Source material:
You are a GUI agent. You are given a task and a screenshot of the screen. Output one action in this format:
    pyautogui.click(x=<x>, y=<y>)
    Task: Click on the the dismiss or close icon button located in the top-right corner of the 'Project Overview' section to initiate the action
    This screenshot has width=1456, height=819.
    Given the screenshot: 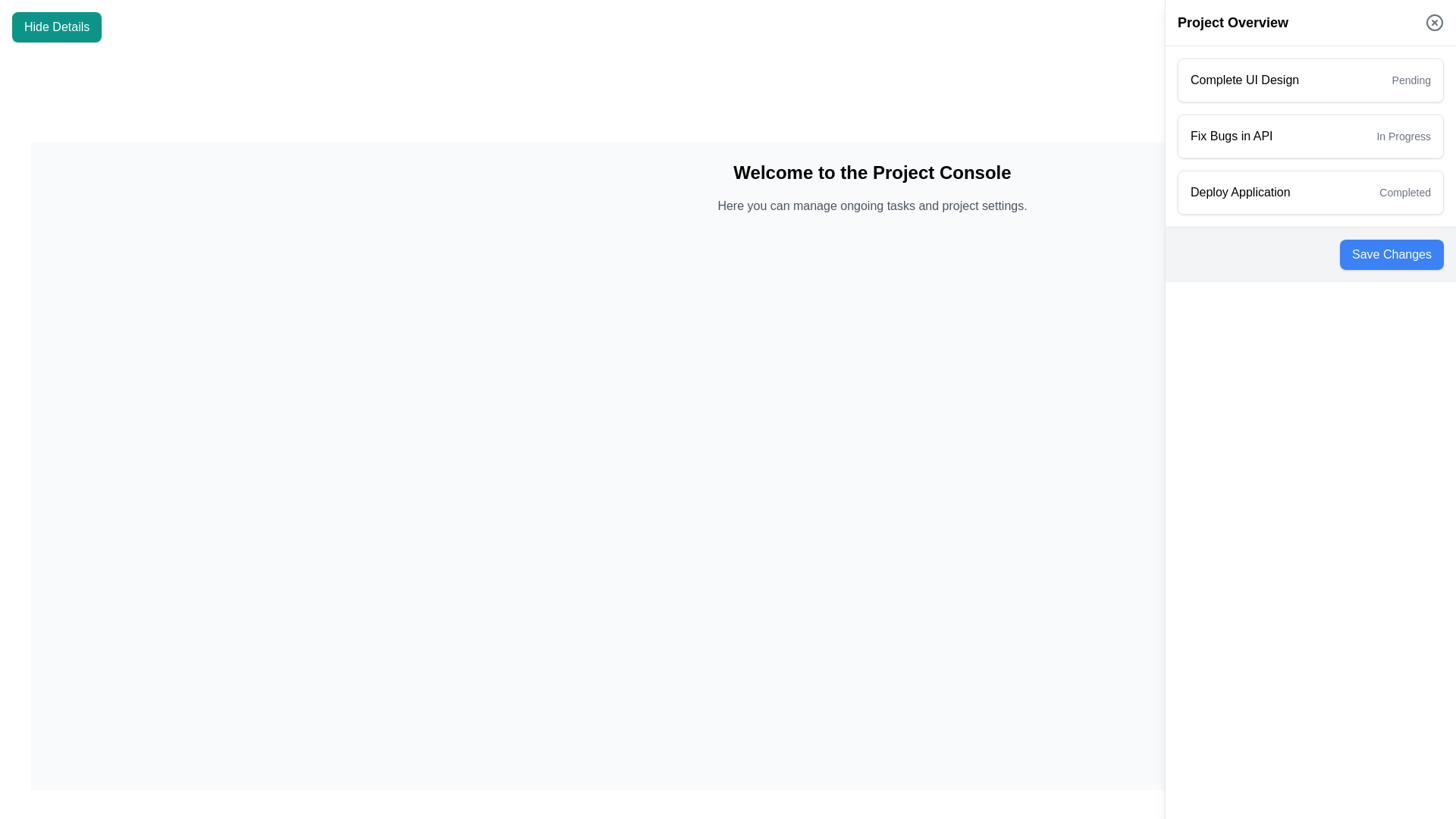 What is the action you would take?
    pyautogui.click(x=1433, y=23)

---

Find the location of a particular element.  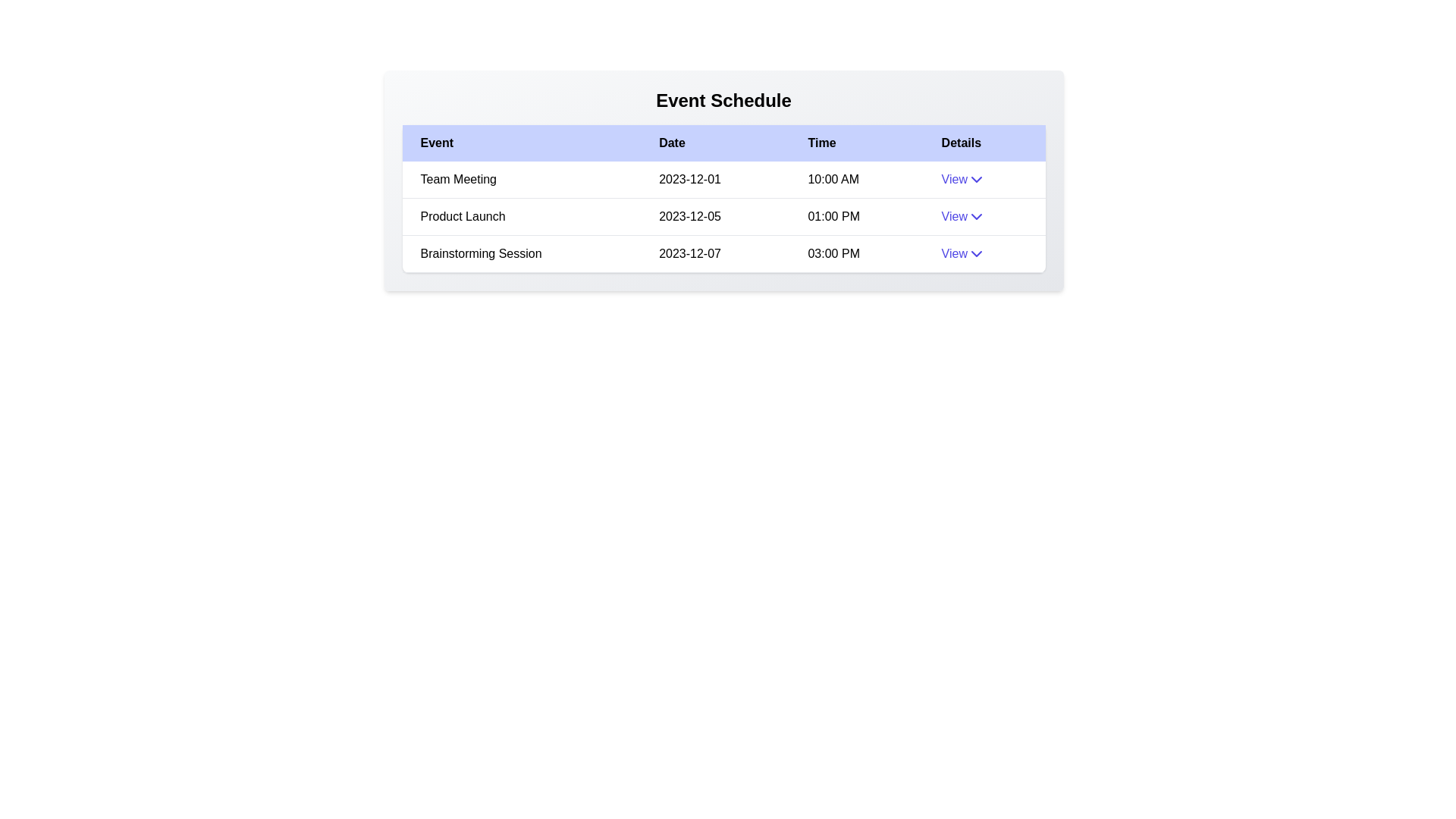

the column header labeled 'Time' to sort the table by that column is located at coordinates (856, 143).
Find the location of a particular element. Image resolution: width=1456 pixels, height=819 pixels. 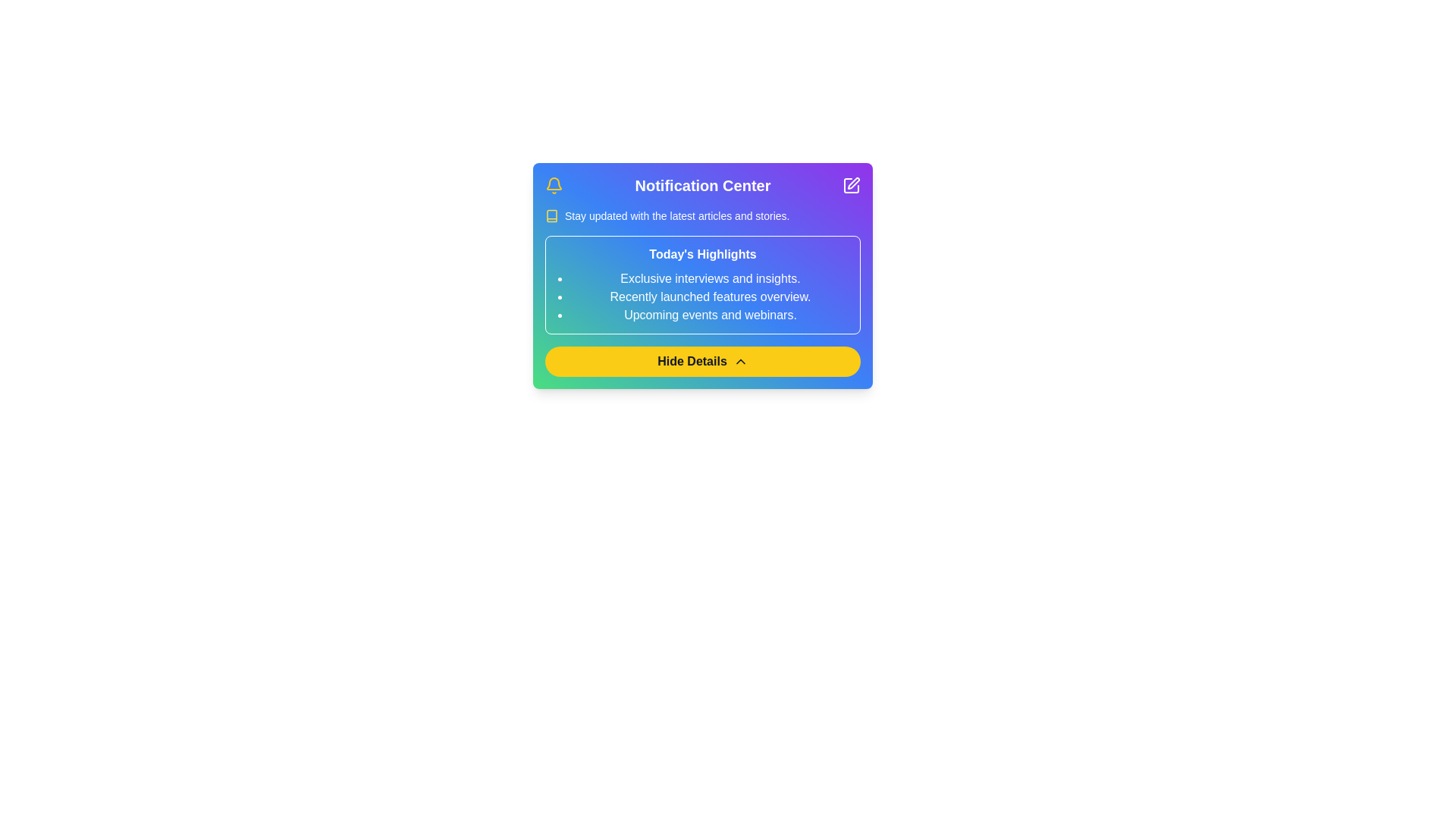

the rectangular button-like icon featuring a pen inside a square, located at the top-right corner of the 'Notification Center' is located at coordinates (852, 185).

Exercise description: Please convert the rows from the line containing "Find the location of a particular element. Image" up to and including the line containing "the rectangular button-like" into a numbered list, skipping any blank lines. Leave the pictures out.

Final answer:
1. Find the location of a particular element. Image resolution: width=1456 pixels, height=819 pixels. 
2. the rectangular button-like icon featuring a pen inside a square, located at the top-right corner of the 'Notification Center' is located at coordinates (852, 185).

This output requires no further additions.